When I was younger, Chucky was a genuinely scary character. The original Child’s Play film was really creepy. Seeing that little murderous doll chasing that kid around an apartment still freaks me out when I think about it.
But as I get older and more Child’s Play movies come out, I begin to question how horrifying Chucky really is. I wonder how Chucky could keep coming back after being destroyed so many times. I wonder why he started telling more jokes than killing people. And I really wonder why people don’t throw him off a building or bury him alive because, after all, he’s just a doll.
This brings us to Seed of Chucky. Presumably, writer/director Don Mancini concocted Seed as a tribute to all the dedicated fans of Chucky and his doll-wife Tiffany. Which begs one simple question, “Who are these people and why have they gone off their medication?
A moronic practice in meta-story telling, this comedic installment of the legends of Chucky focuses on his and Tiffany’s gender-confused voodoo child, Glenn. Glenn makes a trip from the UK all the way to Hollywood to find his parents. Upon arrival, he discovers Chucky and Tiffany on the set of the new Jennifer Tilly movie based on their murderous rampages.
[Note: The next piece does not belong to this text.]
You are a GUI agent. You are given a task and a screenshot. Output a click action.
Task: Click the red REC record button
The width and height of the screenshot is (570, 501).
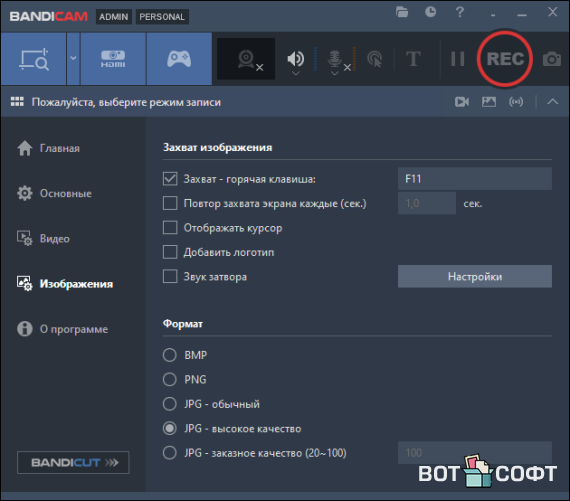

The movie-within-a-movie concept goes nowhere very, very fast. Redman appears as himself, although that seemed to be a stretch for him. Tilly tries to sleep with the rapper to get a part as the Virgin Mary in his new Bible epic. The movie pats itself on the back for this horrible joke repeatedly.
What unfolds next is entirely pointless because plot must mean nothing to Mancini. He just lets Chucky and family loose to kill while trying to cram in as many dirty doll jokes and way-too-dated cultural references as he can.
Unlike other horror movies trying to use the “it’s so bad it’s good!” formula, Seed is just plain bad. Reaching for campiness is one thing, but trying to buy camp with a John Waters cameo is another, though Waters as a nosy paparazzi is one of the movie’s more enjoyable components. Too bad he’s killed without incident entirely too quickly.
Tilly, looking more likely to become a role model for many future drag queens, gives a self-mocking performance as herself so convincing that it feels like she really might be angry about the status of her career. Ironic since the downfall of her career can be attributed to accepting parts like these.
Billy Boyd plays the voice of Glenn with the enthusiasm and innocence of a young British chimney sweep, which can be funny. By the end, the transgender jokes become too annoying to handle and you want him to shut up.
Chucky says in the film that as a man he would be a nobody, but as a doll he is infamous. Also true that as a murderer he is frightening, but as a joke he is grating.